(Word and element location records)
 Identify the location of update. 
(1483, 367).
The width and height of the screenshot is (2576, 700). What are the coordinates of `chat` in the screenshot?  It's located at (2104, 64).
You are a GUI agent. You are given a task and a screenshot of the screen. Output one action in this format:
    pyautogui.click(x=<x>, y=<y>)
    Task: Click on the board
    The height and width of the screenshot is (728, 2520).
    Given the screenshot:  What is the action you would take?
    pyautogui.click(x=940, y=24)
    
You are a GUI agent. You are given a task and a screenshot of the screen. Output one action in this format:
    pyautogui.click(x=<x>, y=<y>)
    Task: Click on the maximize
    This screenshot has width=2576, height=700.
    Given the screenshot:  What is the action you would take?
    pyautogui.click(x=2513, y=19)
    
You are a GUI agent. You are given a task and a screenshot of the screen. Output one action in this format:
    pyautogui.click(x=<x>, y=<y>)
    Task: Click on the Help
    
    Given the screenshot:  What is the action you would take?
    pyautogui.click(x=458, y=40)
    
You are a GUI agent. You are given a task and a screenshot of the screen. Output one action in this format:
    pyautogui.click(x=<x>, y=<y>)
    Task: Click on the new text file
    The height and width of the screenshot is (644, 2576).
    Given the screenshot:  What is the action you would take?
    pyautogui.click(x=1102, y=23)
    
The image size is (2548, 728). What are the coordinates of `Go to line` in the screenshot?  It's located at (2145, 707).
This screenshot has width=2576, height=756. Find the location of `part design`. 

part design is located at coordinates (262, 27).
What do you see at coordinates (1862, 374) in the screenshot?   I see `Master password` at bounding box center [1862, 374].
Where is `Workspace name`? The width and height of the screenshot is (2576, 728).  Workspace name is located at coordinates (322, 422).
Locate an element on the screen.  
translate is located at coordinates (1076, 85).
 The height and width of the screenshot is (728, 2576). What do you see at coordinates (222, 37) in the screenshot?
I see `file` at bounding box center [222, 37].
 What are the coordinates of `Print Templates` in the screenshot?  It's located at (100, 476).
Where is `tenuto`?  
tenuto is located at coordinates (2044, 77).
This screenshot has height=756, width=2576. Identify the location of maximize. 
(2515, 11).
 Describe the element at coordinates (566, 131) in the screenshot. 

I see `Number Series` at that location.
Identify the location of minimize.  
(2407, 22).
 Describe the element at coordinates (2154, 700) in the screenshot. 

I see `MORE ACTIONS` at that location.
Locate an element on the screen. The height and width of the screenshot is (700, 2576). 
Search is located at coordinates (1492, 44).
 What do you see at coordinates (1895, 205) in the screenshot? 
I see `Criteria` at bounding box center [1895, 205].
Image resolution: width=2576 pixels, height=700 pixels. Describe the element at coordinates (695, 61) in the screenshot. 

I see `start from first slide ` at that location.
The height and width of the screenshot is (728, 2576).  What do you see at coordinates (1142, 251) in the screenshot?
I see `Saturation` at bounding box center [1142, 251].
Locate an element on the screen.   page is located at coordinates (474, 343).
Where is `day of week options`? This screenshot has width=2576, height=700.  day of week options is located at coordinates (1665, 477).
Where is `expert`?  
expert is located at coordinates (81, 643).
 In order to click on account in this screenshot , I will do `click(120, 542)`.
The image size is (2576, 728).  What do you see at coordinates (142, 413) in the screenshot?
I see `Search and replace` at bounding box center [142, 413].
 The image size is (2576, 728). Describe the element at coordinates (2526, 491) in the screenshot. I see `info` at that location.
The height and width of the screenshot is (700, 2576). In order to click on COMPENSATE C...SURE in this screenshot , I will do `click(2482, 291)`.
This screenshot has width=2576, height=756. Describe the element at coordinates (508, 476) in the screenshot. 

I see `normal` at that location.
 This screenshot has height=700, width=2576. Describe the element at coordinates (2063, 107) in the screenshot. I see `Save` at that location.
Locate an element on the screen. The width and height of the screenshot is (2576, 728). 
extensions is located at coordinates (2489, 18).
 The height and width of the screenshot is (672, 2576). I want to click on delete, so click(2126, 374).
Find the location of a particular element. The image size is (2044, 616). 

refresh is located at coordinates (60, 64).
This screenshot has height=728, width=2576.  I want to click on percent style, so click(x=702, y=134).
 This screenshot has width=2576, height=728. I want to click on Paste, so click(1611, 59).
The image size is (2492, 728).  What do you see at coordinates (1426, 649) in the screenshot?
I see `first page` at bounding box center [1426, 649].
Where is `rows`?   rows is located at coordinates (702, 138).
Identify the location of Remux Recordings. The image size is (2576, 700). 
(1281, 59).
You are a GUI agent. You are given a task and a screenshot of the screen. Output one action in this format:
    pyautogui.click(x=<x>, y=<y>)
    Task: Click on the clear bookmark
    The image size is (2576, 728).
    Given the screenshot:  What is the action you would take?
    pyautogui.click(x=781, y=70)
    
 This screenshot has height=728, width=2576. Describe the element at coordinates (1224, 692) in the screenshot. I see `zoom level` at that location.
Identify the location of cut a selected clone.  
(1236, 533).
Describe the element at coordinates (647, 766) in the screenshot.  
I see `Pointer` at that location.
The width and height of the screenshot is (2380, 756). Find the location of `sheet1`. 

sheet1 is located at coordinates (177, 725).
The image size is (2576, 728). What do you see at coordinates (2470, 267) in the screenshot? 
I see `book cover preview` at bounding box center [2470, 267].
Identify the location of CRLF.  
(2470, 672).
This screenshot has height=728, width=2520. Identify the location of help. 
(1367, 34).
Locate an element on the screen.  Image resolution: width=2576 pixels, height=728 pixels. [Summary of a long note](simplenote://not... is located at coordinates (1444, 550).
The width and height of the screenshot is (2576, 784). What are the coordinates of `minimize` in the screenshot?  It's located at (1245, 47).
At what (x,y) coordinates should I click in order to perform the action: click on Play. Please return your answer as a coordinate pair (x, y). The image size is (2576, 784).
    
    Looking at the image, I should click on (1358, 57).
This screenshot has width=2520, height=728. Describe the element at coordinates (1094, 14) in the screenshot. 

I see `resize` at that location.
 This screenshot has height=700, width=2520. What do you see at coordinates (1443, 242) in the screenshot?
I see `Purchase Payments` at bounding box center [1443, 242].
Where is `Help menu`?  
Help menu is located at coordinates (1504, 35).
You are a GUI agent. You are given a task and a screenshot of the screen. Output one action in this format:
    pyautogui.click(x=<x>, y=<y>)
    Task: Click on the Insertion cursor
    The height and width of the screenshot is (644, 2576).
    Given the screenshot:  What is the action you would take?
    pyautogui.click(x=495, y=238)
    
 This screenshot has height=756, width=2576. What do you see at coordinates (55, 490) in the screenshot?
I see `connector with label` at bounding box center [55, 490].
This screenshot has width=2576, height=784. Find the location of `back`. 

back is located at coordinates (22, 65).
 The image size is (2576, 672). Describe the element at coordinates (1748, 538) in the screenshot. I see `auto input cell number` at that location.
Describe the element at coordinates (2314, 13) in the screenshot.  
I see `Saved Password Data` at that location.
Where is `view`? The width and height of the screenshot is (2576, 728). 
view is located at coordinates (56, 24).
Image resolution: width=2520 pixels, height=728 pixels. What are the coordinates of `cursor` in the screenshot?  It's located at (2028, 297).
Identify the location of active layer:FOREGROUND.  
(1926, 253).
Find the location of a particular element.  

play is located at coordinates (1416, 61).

(Task goal): Write out word for word the lines from the one with "This screenshot has height=728, width=2520." to the one with "The width and height of the screenshot is (2576, 784).", including both of those lines.

(Result below):
This screenshot has height=728, width=2520. Identify the location of help. 
(1367, 34).
Locate an element on the screen.  Image resolution: width=2576 pixels, height=728 pixels. [Summary of a long note](simplenote://not... is located at coordinates (1444, 550).
The width and height of the screenshot is (2576, 784). What are the coordinates of `minimize` in the screenshot?  It's located at (1245, 47).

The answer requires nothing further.